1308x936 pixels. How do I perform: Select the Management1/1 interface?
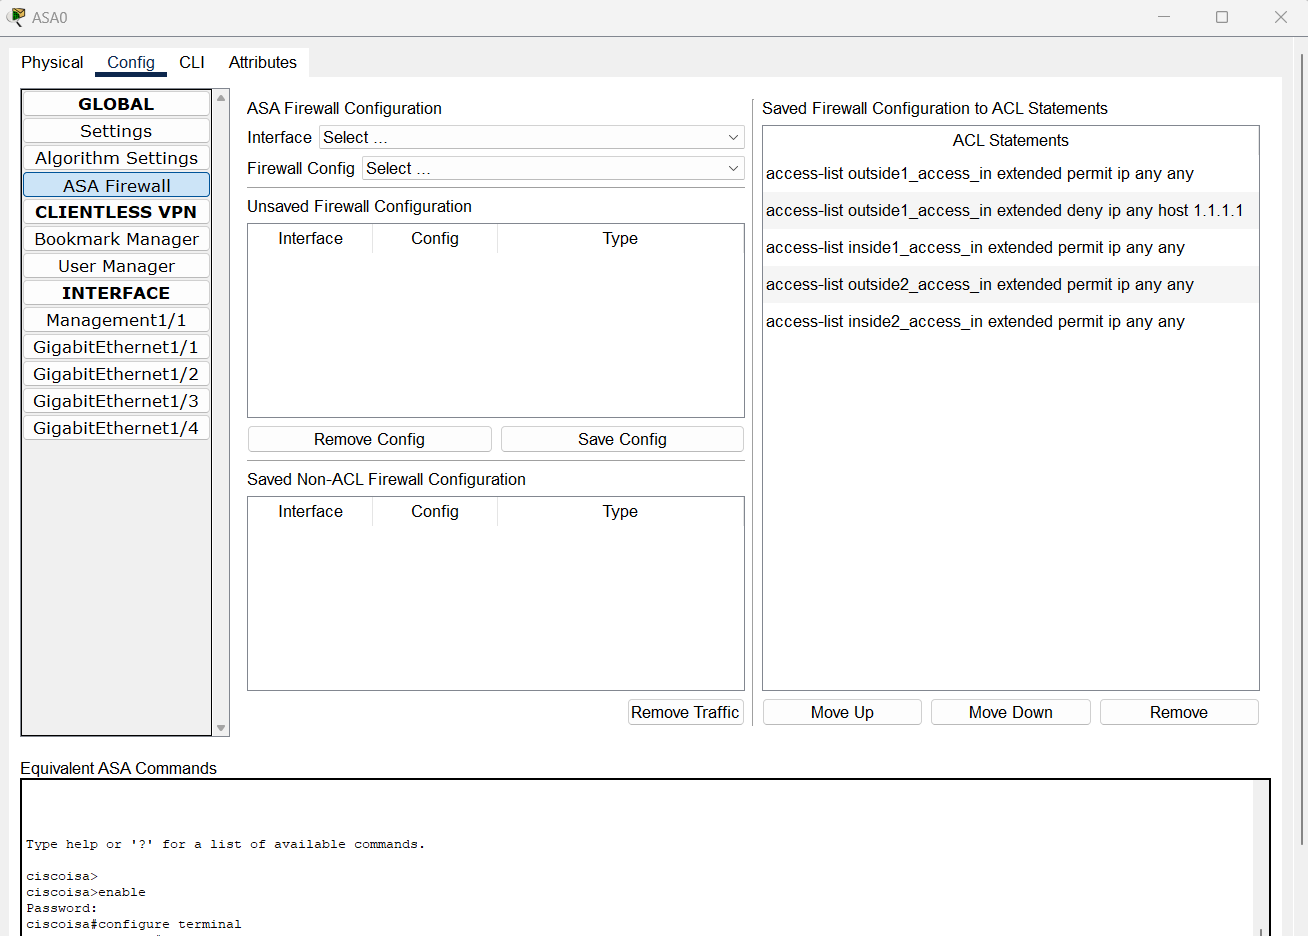tap(115, 319)
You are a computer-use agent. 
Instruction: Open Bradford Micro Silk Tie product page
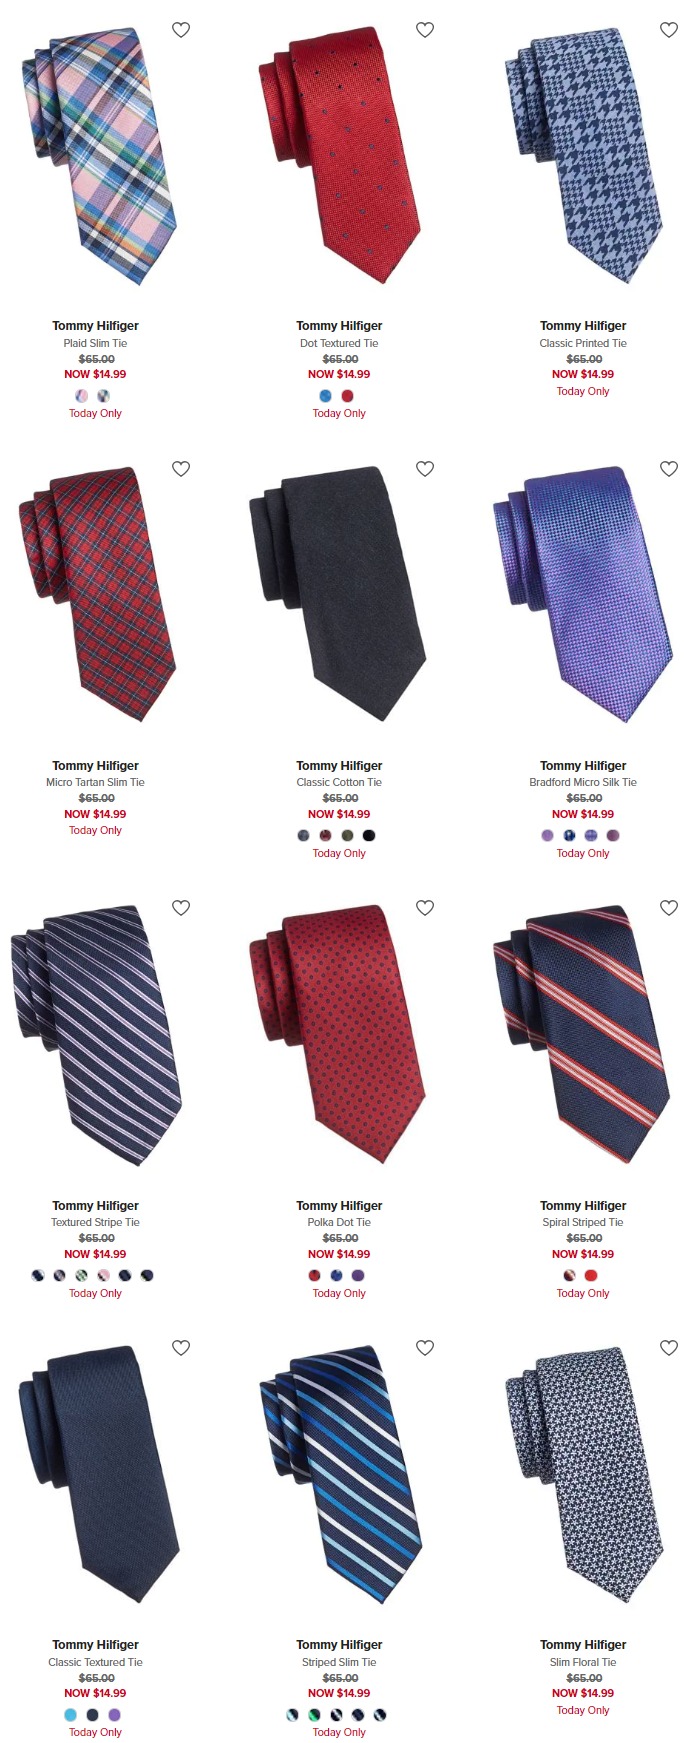(583, 782)
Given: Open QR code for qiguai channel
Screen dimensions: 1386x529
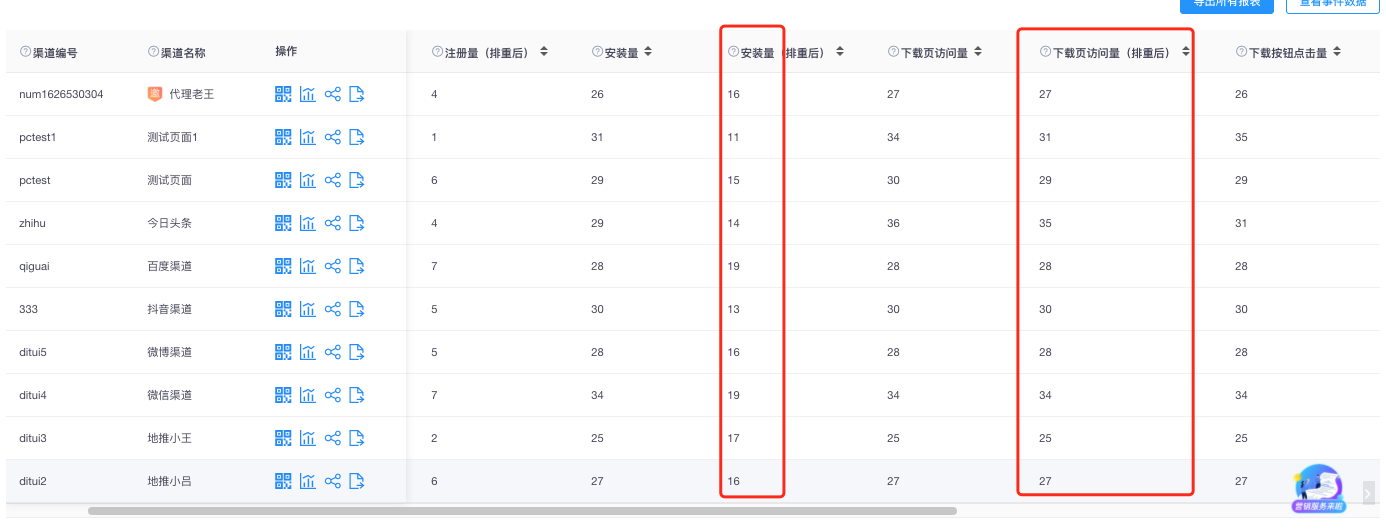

▸ **Requirement**:
Please copy every record above exactly, but leave the pictures out.

▸ **Output**:
1308x936 pixels. How do I perform: Select the Management1/1 interface?
tap(115, 319)
You are a computer-use agent. 
Instruction: Open Bradford Micro Silk Tie product page
(583, 782)
Given: Open QR code for qiguai channel
Screen dimensions: 1386x529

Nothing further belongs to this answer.